Please write out each entry that follows, keeping it exactly the same.
Top of EXERCISE INPUT
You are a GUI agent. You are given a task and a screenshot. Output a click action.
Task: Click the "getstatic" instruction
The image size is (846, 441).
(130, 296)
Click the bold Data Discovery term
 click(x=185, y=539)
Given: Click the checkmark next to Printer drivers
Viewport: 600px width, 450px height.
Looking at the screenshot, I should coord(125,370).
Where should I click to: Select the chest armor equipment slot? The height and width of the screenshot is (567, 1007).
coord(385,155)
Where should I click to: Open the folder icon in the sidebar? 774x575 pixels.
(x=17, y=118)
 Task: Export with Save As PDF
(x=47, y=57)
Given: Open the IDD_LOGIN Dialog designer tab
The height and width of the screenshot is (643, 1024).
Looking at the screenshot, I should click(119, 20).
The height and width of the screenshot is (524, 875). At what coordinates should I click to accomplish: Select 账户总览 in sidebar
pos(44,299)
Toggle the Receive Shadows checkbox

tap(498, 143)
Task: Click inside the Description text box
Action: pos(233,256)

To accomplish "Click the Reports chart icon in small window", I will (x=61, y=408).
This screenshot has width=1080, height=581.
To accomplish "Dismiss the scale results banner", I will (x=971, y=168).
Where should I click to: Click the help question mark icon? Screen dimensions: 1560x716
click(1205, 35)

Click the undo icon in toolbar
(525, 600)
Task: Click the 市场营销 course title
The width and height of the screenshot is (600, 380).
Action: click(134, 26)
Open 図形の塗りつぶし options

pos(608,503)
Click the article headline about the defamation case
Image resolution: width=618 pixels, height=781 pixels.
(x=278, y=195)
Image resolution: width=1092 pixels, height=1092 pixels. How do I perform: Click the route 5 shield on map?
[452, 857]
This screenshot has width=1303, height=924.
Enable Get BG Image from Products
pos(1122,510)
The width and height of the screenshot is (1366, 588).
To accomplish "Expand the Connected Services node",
Bottom of EXERCISE INPUT
**OUTPUT OF THE EXERCISE**
You are a GUI agent. You are given a task and a screenshot. Output a click action.
Task: Click the "getstatic" instruction
The image size is (846, 441).
(130, 296)
Click the bold Data Discovery term
 click(x=185, y=539)
Given: Click the checkmark next to Printer drivers
Viewport: 600px width, 450px height.
Looking at the screenshot, I should coord(125,370).
Where should I click to: Select the chest armor equipment slot? The height and width of the screenshot is (567, 1007).
coord(385,155)
Where should I click to: Open the folder icon in the sidebar? 774x575 pixels.
(x=17, y=118)
 Task: Export with Save As PDF
(x=47, y=57)
Given: Open the IDD_LOGIN Dialog designer tab
The height and width of the screenshot is (643, 1024).
Looking at the screenshot, I should click(119, 20).
The height and width of the screenshot is (524, 875). At what coordinates should I click to accomplish: Select 账户总览 in sidebar
pos(44,299)
Toggle the Receive Shadows checkbox

tap(498, 143)
Task: Click inside the Description text box
Action: pos(233,256)

To accomplish "Click the Reports chart icon in small window", I will (x=61, y=408).
This screenshot has width=1080, height=581.
To accomplish "Dismiss the scale results banner", I will (x=971, y=168).
Where should I click to: Click the help question mark icon? Screen dimensions: 1560x716
click(1205, 35)

Click the undo icon in toolbar
(525, 600)
Task: Click the 市场营销 course title
The width and height of the screenshot is (600, 380).
Action: click(134, 26)
Open 図形の塗りつぶし options

pos(608,503)
Click the article headline about the defamation case
Image resolution: width=618 pixels, height=781 pixels.
(x=278, y=195)
Image resolution: width=1092 pixels, height=1092 pixels. How do I perform: Click the route 5 shield on map?
[452, 857]
This screenshot has width=1303, height=924.
Enable Get BG Image from Products
pos(1122,510)
The width and height of the screenshot is (1366, 588).
To accomplish "Expand the Connected Services node",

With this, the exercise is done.